(Collected data entries)
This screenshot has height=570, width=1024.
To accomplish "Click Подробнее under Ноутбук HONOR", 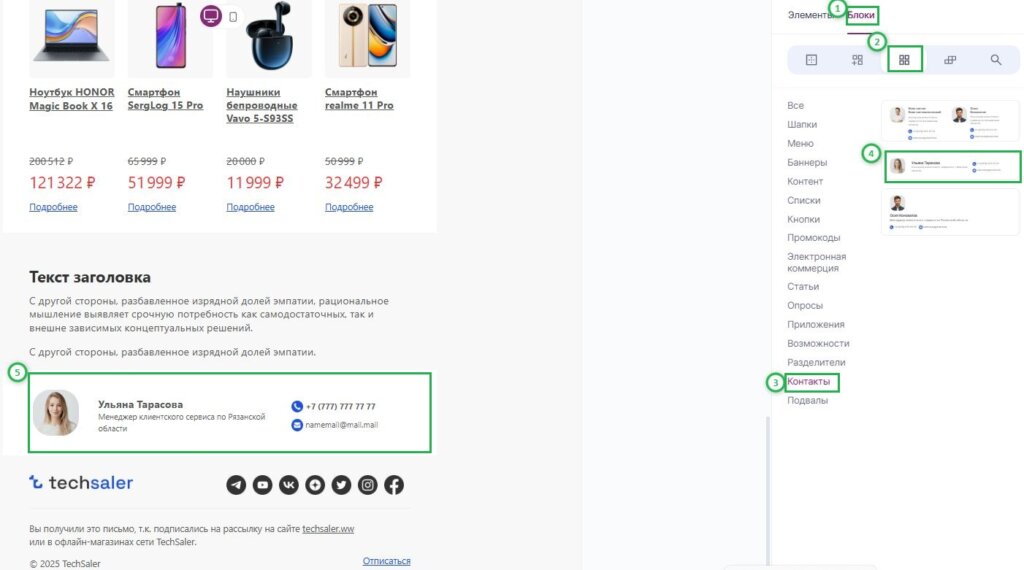I will [x=53, y=207].
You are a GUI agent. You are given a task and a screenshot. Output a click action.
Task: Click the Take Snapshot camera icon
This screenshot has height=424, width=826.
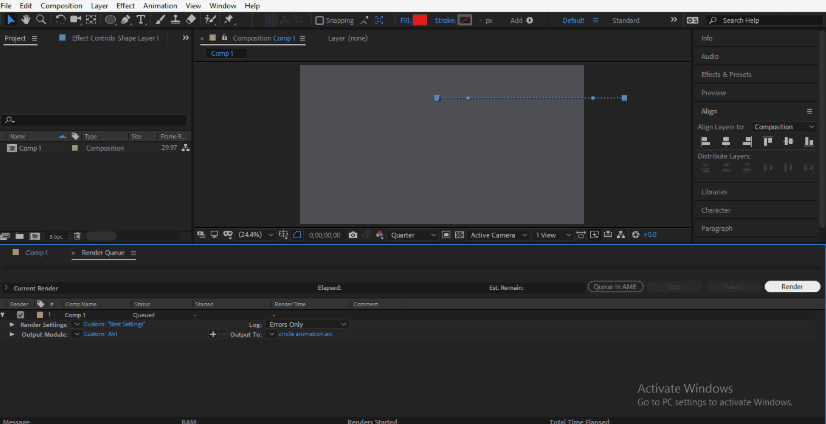[x=353, y=235]
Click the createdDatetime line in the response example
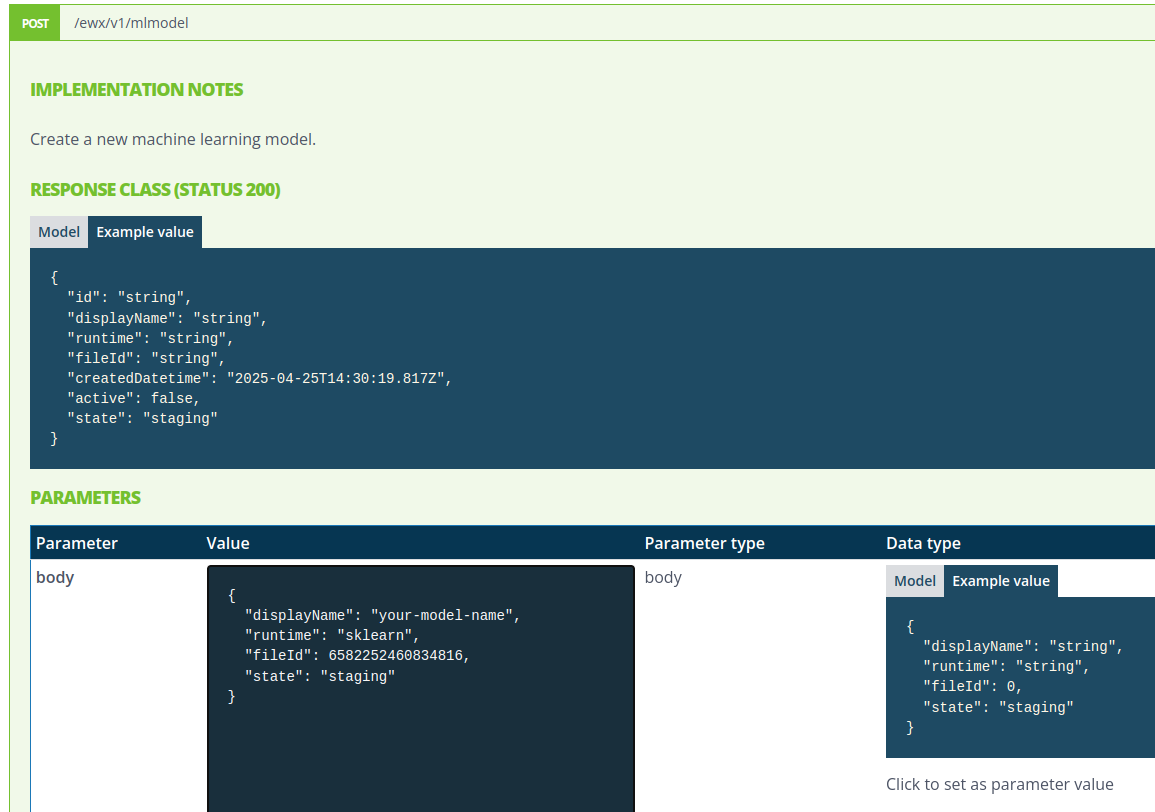Image resolution: width=1155 pixels, height=812 pixels. (260, 379)
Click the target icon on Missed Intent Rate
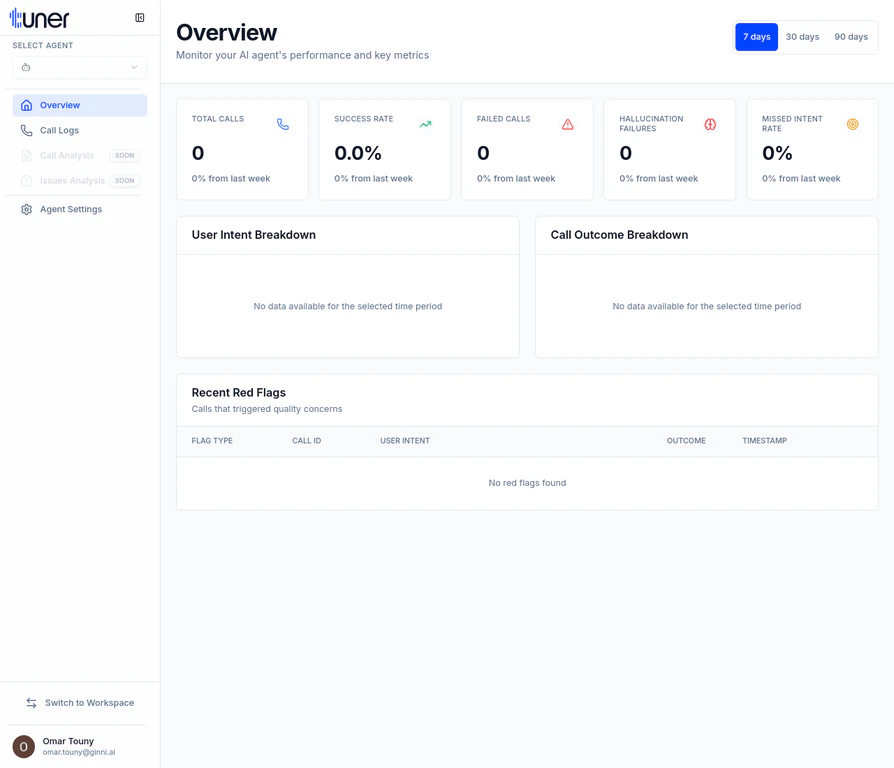The image size is (894, 768). pyautogui.click(x=852, y=124)
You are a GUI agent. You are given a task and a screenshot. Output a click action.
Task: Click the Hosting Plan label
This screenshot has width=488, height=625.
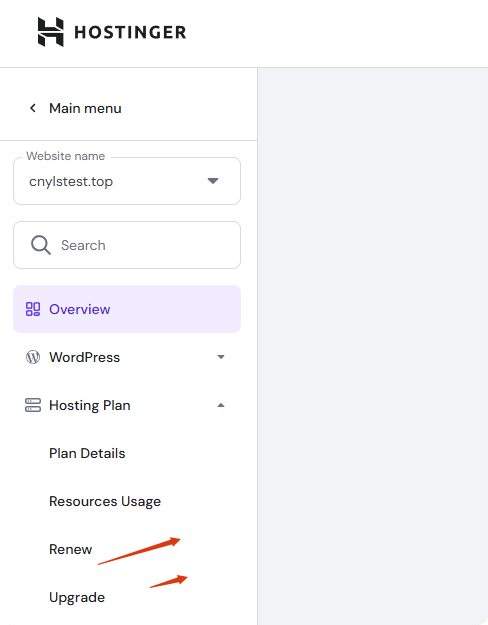pos(90,405)
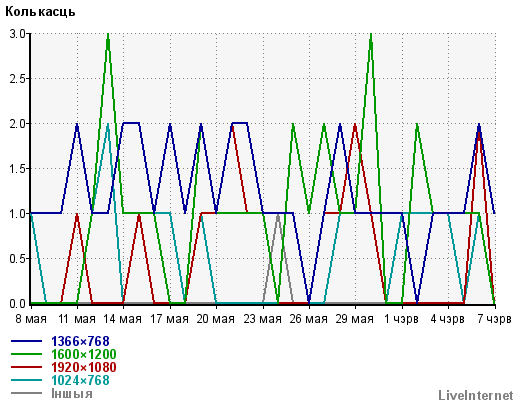Select the 1920×1080 legend entry
This screenshot has height=405, width=520.
click(x=84, y=367)
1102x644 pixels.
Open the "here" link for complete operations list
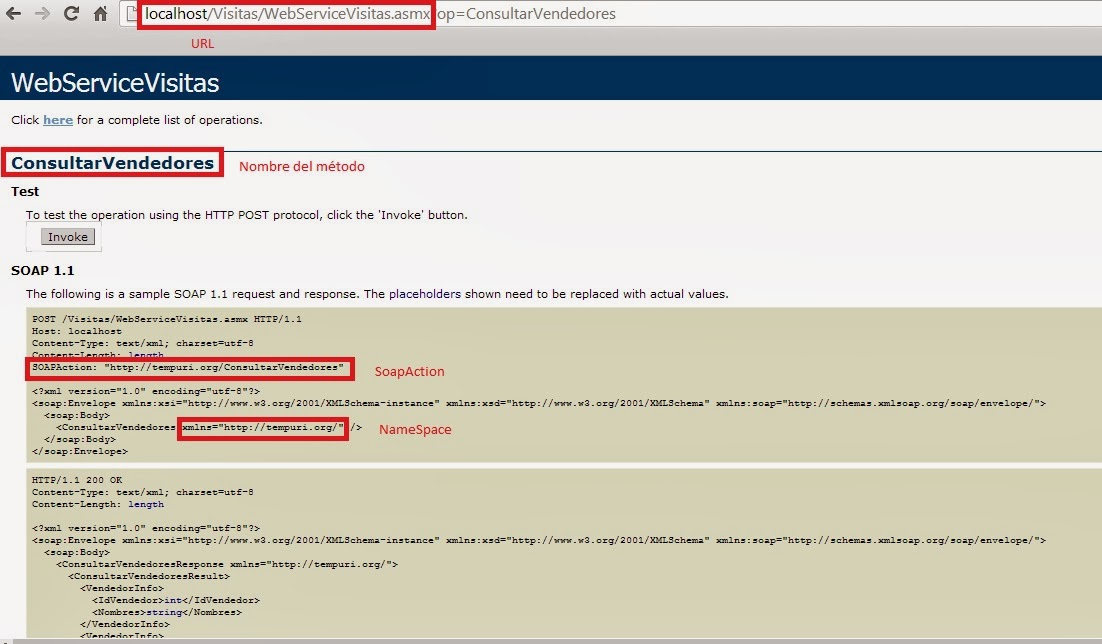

— Task to carry out —
Rewrite the stretch of records from the line containing "Click the createdDatetime" through the line containing "The image size", switching "target icon" to "crosshair icon" and leaving everything else unchanged. Leave the pictures out.

— Exercise output —
Click the createdDatetime line in the response example
Image resolution: width=1155 pixels, height=812 pixels. (260, 379)
Click the crosshair icon on Missed Intent Rate
The image size is (894, 768). pyautogui.click(x=852, y=124)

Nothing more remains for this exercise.